La represión contra las personas LGBTI+ en Turquía se intensifica aún más. El 13 de septiembre, una operación policial a gran escala apuntó a activistas, organizaciones LGBTI+ y organizaciones que luchan contra el VIH/sida.
El Ministerio de Justicia afirma que la operación afectó a 162 personas, nueve organizaciones y trece instituciones en quince provincias. También se han bloqueado decenas de páginas web y cuentas en redes sociales. El ministro de Justicia ha condenado a las organizaciones que, supuestamente, «promueven les LGBT y la inmoralidad», alegando que defiende a «nuestros niños, nuestros jóvenes y nuestras familias».
Esta represión forma parte de una estrategia política concreta. Desde hace ya varios años, las marchas del Orgullo se han prohibido con regularidad, han sido disueltas por la policía y han dado lugar a detenciones masivas de participantes y activistas. La declaración de 2025 como el «Año de la Familia» marcó un punto de inflexión: las autoridades comenzaron a presentar explícitamente a las personas LGBTI+ como una amenaza para la familia, les jóvenes, la demografía y el orden social. Erdoğan habla de «perversión LGBT» y de «tendencias desviadas» y afirma que «socavan la institución de la familia». Algunos proyectos de ley han llegado incluso a prever penas de prisión por comportamientos considerados contrarios al «sexo biológico» o a la «moral pública», así como por la promoción de dichos comportamientos.
Desde 2026, esta ofensiva se ha incorporado a la «Década de la Familia y la Población» 2026-2035. Por lo tanto, no se trata ni de una aberración puntual ni de mera retórica reaccionaria: es una política de Estado.
El régimen islamonacionalista de Erdoğan pretende reforzar, mediante el miedo, la censura y la represión, la imposición de sus valores patriarcales, misóginos y homófobos. Afirma proteger a la sociedad mientras que, en realidad, fomenta la inseguridad, la exclusión y la violencia. Nadie está a salvo bajo un régimen que criminaliza identidades, organizaciones, periodistas y movimientos sociales.
La verdadera amenaza para la vida de las personas en Turquía no es la existencia de personas LGBTI+, ni las luchas por la igualdad, el orgullo y la emancipación. La amenaza es este régimen neofascista, su política de odio, su destrucción de las libertades democráticas y su determinación de remodelar la sociedad según un orden capitalista autoritario, patriarcal y nacionalista.
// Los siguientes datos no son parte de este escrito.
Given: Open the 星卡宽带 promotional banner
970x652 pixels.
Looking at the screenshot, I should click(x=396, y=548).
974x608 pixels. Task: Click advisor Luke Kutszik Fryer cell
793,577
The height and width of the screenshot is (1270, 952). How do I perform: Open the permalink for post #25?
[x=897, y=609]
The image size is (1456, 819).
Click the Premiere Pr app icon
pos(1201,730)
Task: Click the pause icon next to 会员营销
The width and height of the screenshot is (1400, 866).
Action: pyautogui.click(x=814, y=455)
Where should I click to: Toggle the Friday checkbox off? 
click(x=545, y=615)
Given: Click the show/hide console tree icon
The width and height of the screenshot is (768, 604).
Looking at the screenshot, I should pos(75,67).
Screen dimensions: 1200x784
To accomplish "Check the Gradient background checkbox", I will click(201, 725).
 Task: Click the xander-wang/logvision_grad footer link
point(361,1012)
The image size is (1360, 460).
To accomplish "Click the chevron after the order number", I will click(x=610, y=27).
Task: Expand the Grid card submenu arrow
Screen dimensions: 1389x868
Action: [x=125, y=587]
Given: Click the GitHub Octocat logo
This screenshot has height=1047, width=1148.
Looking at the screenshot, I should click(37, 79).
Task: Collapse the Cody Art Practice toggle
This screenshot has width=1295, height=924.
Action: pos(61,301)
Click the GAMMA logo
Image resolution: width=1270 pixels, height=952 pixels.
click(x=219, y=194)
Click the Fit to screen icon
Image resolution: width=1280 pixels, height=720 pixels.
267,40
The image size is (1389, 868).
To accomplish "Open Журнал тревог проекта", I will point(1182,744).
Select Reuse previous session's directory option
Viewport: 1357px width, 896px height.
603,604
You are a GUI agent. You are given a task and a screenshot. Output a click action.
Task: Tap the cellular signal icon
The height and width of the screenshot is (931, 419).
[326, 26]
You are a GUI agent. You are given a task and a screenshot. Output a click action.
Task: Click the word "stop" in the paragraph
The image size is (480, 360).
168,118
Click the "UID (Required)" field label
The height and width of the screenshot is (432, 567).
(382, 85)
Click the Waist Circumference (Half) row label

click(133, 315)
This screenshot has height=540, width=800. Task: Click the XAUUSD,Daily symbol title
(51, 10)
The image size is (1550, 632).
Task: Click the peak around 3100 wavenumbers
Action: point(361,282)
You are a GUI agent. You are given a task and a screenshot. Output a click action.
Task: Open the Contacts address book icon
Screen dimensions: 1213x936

Exigimos la liberación inmediata de todas las personas detenidas o retenidas por la policía en el marco de esta represión; el fin de la persecución de las organizaciones y activistas LGBTI+; el levantamiento de las restricciones y prohibiciones; y el cese de cualquier política destinada a criminalizar su existencia y su organización.
Reconocemos el temor de las personas LGBTI+ a la persecución bajo el régimen actual y apoyamos su búsqueda de seguridad, incluido el derecho al asilo en otro país. Instamos a todos los países a que abran sus fronteras a las personas solicitantes de asilo y a que pongan fin a las expulsiones.
Hacemos un llamado al movimiento obrero, a las organizaciones democráticas y a las fuerzas revolucionarias de todo el mundo para que denuncien esta represión, ejerzan presión política sobre el régimen turco y refuercen su solidaridad con las personas LGBTI+ y con todas aquellas que se enfrentan a la represión.
Defender a las personas LGBTI+ significa defender nuestra libertad. Ante la represión, nuestra respuesta debe ser internacional, unida y resuelta.